Dimension reduction of embeddings before clustering

Question

Dimension reduction of embeddings before clustering

Closed this issue a year ago · 2 comments

elliottash commented 2 years ago

We are experimenting with using PCA and UMAP to dimension-reduce the entity embeddings before clustering.

Running full PCA on the whole set of entities could be computationally intensive. Two solutions:

incremental PCA including all duplicates
limit to unique entity strings but use weighted PCA (https://github.com/jakevdp/wpca)

for UMAP, probably have to use the whole dataset, or run it on a sample and assign to full dataset.

Answer 1 · 2022-07-11T12:03:57.000Z

The fit() method is separate from the predict() method in NarrativeModel(), so one can always fit a model on a sample and predict out-of-sample.

If the sample is based on millions of sentences, then the dimension reduction algorithms (PCA, UMAP, and the cluster model) will likely be computationally too intensive with the default settings.

However, the user can specify pca_args and umap_args to reduce the computational burden.
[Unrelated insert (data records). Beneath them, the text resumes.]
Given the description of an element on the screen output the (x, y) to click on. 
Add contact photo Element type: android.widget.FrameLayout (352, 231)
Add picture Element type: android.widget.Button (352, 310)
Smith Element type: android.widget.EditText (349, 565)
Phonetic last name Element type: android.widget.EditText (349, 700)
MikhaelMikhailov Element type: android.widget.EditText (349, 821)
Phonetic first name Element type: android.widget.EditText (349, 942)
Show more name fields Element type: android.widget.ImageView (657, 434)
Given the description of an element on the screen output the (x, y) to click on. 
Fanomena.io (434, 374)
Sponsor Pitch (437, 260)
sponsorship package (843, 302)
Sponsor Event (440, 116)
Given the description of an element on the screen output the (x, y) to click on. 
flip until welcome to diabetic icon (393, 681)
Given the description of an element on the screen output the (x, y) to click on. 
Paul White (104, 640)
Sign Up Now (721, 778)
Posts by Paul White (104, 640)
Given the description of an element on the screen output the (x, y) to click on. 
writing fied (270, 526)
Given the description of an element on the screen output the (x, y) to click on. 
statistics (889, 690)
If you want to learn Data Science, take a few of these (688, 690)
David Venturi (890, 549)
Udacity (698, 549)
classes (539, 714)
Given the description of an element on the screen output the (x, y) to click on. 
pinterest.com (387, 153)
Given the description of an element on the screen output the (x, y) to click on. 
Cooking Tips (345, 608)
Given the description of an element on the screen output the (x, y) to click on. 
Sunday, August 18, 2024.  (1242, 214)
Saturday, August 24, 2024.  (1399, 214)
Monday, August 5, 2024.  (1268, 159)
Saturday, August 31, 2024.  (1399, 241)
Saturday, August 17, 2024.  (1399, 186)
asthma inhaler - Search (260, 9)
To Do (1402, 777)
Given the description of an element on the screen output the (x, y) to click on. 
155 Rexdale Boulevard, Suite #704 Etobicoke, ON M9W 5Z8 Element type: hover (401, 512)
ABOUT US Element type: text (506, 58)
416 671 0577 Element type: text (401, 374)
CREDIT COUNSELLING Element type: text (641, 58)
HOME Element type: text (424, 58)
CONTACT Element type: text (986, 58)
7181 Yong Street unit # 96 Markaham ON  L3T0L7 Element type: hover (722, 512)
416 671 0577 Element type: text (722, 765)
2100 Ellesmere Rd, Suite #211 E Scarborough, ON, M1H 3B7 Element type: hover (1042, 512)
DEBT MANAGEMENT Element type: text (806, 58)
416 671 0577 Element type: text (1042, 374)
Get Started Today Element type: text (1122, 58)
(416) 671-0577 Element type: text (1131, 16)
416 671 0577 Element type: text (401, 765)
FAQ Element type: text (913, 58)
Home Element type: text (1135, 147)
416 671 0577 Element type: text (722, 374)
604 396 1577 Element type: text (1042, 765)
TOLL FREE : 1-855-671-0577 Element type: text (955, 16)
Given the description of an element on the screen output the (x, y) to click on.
For example, sklearn.decomposition.PCA has an argument svd_solver, and some solvers are stochastic and can handle larger datasets.

Of course, KMeans and HDBSCAN could still be bottlenecks. One option would be to also provide Mini-batch KMeans as a clustering model of last resort.

PS: For now, my impression is that users have relatively small datasets (in the tens to hundreds of thousands of sentences).

Answer 2 · 2023-04-21T12:49:46.000Z

Done in relatio v0.3